Long before Harry Potter, medieval alchemists were searching for the philosopher’s stone, the magic formula that would turn base metal into gold.
I see the search for a new dental contract, which will transform NHS dentistry into a golden service, as a similarly fruitless task.
Put simply, if the 2006 contract doesn’t work, why should a 2016 one be a panacea?
It is not the existing contract that is at fault, but the way it is applied and interpreted.
I believe the 2006 contract can be made to work, provided commissioners, providers and performers change their way of working.
It will need some minor regulatory changes, but not the wholesale tearing up of the existing system.

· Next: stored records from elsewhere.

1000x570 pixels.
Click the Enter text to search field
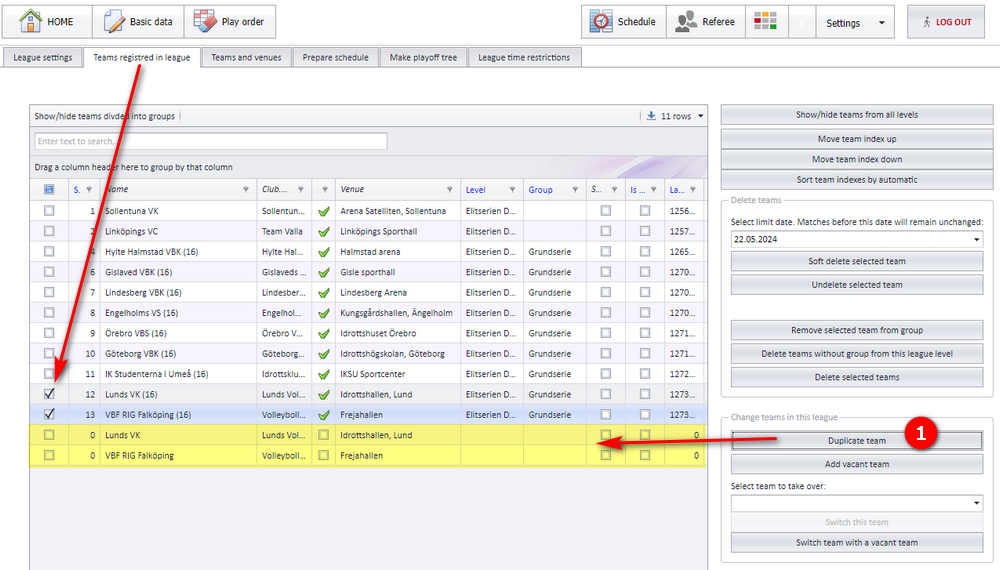click(x=211, y=141)
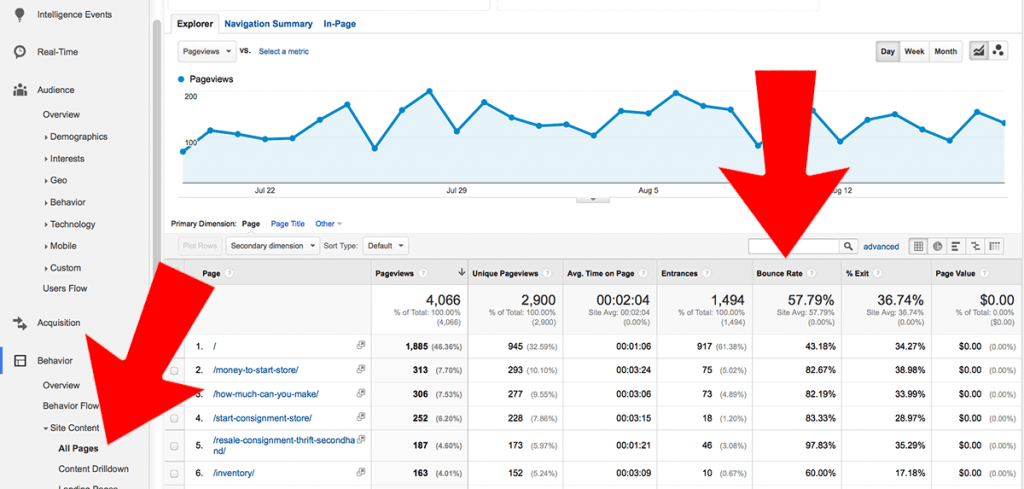The height and width of the screenshot is (489, 1024).
Task: Open /money-to-start-store/ page in new window icon
Action: 361,370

Ask anyone involved what is wrong with the present contract and the chances are they will reply: units of dental activity (UDAs).
The problem, however, is not the UDA system, but a failure to understand the incentives it produces.
Item of service incentivises over-prescription; capitation can lead to supervised neglect.
The UDA system delivers the greatest profit to those who have the lowest outgoings, whether in laboratory or material costs or payments to associates or others in the dental team.
So we get fewer items within each band, acrylic rather than chrome dentures and extractions rather than restorations.
But whatever replaces UDAs will produce other incentives and unless these are understood, then similar problems will arise.
Put simply: UDAs must not be the only things commissioned.
Dentists and corporates must also realise that there is more to delivering a good service, than achieving a UDA target.
It is the contract holders, not officials at NHS England, who manage dentists.
The quality of the service provided is their responsibility.
No new contract, no amount of contract reform will deliver what patients need.